Investor services
In this chapter: KYC, on-boarding, folio operations · SIP, STP, SWP, switches
KYC compliance via CKYC is the entry point. Once KYC, an investor opens a folio at an AMC and starts investing. SIP automates monthly investments. STP automates moving money between schemes within an AMC. SWP automates monthly withdrawals. Switches move units between schemes at NAV, taxable as redemption.
SIP variants: regular SIP (fixed monthly amount), step-up SIP (increases annually by % or amount), trigger SIP (invests on price/NAV trigger), perpetual SIP (no fixed end-date), aggressive SIP (multiple instalments per month).
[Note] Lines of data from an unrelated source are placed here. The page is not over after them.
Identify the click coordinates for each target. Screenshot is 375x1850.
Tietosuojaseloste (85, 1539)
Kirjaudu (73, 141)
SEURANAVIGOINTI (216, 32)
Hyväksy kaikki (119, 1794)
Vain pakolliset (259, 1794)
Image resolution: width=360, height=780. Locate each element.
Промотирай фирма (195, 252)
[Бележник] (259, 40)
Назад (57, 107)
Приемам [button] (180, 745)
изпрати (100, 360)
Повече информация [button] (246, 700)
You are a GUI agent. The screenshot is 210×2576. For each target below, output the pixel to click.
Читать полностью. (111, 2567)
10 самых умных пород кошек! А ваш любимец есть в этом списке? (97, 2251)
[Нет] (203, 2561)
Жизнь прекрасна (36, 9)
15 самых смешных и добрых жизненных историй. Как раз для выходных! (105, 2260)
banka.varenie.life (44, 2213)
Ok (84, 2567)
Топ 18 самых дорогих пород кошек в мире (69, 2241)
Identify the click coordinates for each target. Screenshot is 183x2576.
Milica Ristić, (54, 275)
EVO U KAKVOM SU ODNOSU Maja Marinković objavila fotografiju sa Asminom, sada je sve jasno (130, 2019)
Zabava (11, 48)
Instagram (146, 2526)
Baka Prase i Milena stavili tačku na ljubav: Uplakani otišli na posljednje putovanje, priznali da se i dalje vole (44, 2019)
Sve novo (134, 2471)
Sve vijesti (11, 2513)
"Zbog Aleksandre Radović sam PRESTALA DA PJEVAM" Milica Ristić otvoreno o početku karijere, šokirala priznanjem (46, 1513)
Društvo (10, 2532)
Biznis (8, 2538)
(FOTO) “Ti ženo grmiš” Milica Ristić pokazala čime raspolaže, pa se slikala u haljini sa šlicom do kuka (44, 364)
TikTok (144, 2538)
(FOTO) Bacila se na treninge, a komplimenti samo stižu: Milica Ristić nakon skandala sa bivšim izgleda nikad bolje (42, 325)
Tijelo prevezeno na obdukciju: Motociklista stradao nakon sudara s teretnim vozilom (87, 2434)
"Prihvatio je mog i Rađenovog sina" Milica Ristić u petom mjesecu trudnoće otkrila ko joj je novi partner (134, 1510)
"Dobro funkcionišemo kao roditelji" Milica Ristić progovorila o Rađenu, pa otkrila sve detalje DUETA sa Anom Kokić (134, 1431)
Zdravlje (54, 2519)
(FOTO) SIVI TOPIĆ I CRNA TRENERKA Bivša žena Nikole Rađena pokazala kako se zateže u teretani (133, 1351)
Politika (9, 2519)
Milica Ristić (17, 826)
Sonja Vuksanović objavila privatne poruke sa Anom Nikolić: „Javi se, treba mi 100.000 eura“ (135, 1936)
STP modes: fixed-amount (transfer ₹X per month), fixed-units (transfer X units per month), trigger-based. Most STPs are used to deploy a lump sum gradually into equity to reduce timing risk. SWP is the inverse — used by retirees for monthly income, ideally at a withdrawal rate not exceeding portfolio yield + safe drawdown.
Subtle issue: SWP from an equity-oriented fund and the LTCG ₹1.25L exemption. By staggering redemptions across years, an investor can minimise LTCG tax. But SEBI prohibits aggressive harvesting solely for tax — there must be a real cash-flow purpose. A distributor advising aggressive harvesting through SWP/STP risks compliance scrutiny.